El falso dilema de ajustar o endeudarse y la chicana para deslindar culpas
Esta semana es clave para lo que será el escenario fiscal 2011 de Mendoza. En estos días se está trabajando en el Ministerio de Hacienda en las leyes de Avalúo Fiscal e Impositiva como paso previo al diseño del Presupuesto 2011. Todo en un escenario de desequilibrios financieros, mayores presiones salariales de parte de los empleados públicos en un contexto de alta inflación, reveses del oficialismo en la Legislatura en su intento por lograr un nuevo endeudamiento y una recaudación provincial que está muy por debajo del ritmo de la economía.
El Ejecutivo se presentó a mediados de octubre en la Legislatura con un proyecto de ley para modificar partidas en el presupuesto vigente y pedir autorización para endeudarse por $150 millones y diferir en el tiempo el pago a proveedores (engrosar la deuda flotante) por otros $184 millones.

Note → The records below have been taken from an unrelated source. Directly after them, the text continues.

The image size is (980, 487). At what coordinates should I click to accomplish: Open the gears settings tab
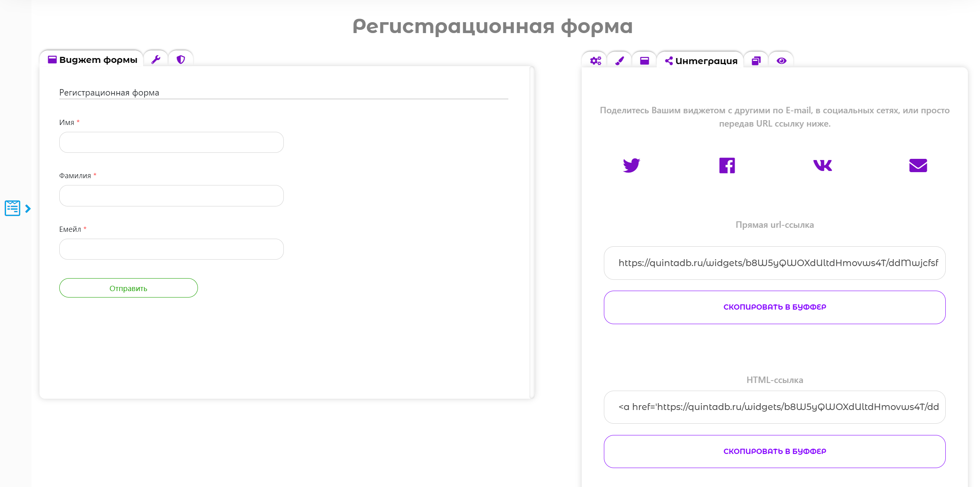[595, 61]
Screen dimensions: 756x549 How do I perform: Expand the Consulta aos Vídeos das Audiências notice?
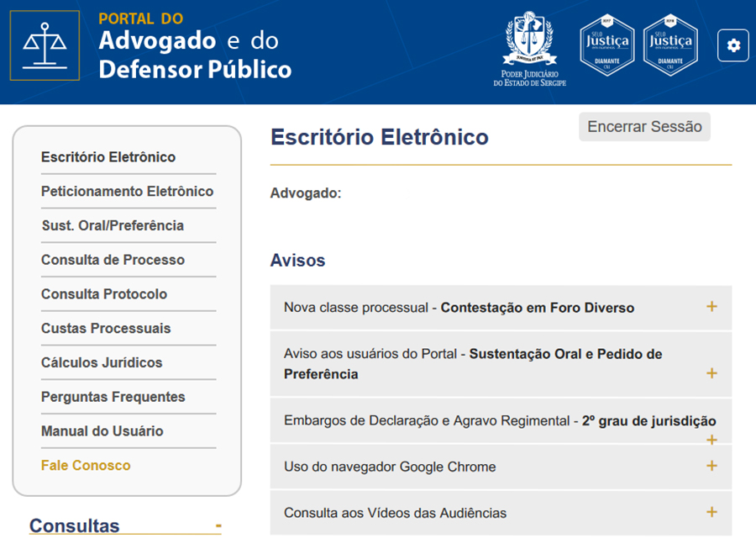[x=711, y=512]
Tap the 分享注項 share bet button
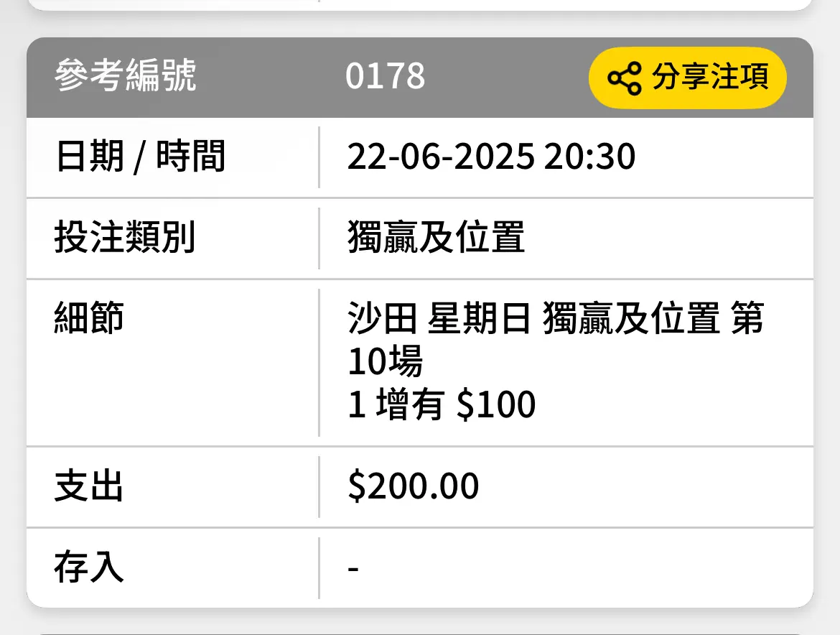This screenshot has height=635, width=840. [687, 78]
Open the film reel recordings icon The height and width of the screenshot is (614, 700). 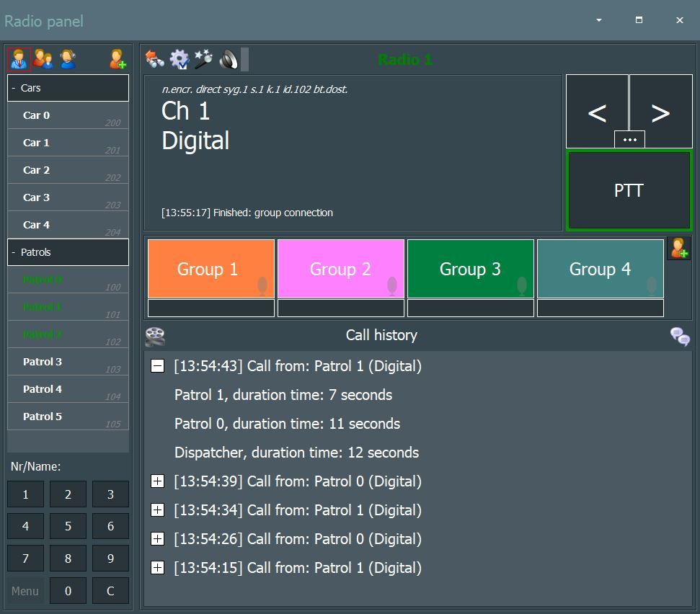tap(155, 336)
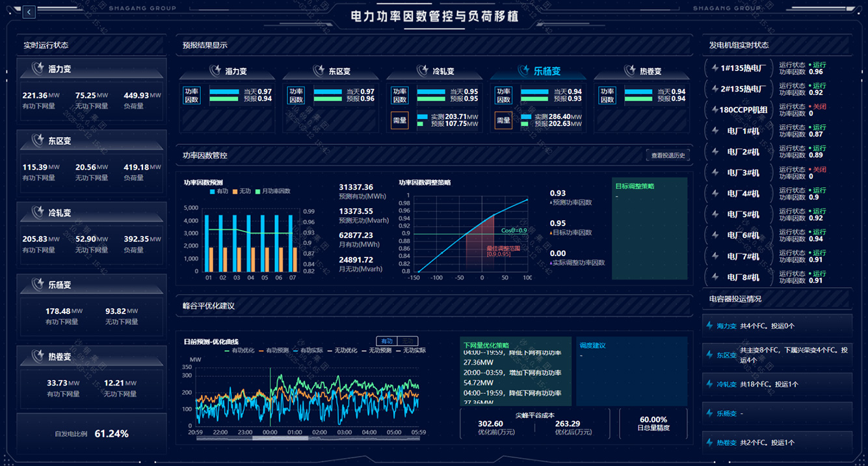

El argumento de la oposición es que Jaque tenía ya el aval de la Legislatura para endeudarse en unos $420 millones, pero hasta ahora sólo usó $300 millones, mientras ronda el temor de que el déficit operativo al cierre de 2010 se infle hasta los $800 millones al seguir pateando para más adelante deudas con proveedores del Estado y sumando nueva deuda, admiten los radicales.
"El gobierno provincial miente sistemáticamente. Mintió con la urgencia de la necesidad de endeudamiento por $420 millones en 2009, ya que sólo ha tramitado la recepción de $300 millones", aseguró César Biffi, titular del radicalismo mendocino, en un comunicado.
Ante el rechazo categórico de la oposición, el secretario general de la Gobernación, Alejandro Cazabán, recogió el guante y salió al cruce al señalar que se reasignarán partidas presupuestarias por decreto y vaticinó un plan de ajuste que podría derivar en la “incapacidad del Estado para pagar los incrementos salariales que firmó con los gremios para 2010”. Curioso porque fue el Ejecutivo y no el Legislativo quien negoció con los gremios.
La jugada política de Cazabán con la oposición esconde un falso dilema, como es plantear que las únicas opciones que tiene Mendoza son el ajuste o el endeudamiento, porque nada se dice de cuánto han crecido los ingresos por coparticipación federal en lo que va del año, qué pasa con la recaudación de impuestos propios, que se mueve incluso por debajo de la inflación, ni mucho menos cómo se han administrado los recursos y con qué fin.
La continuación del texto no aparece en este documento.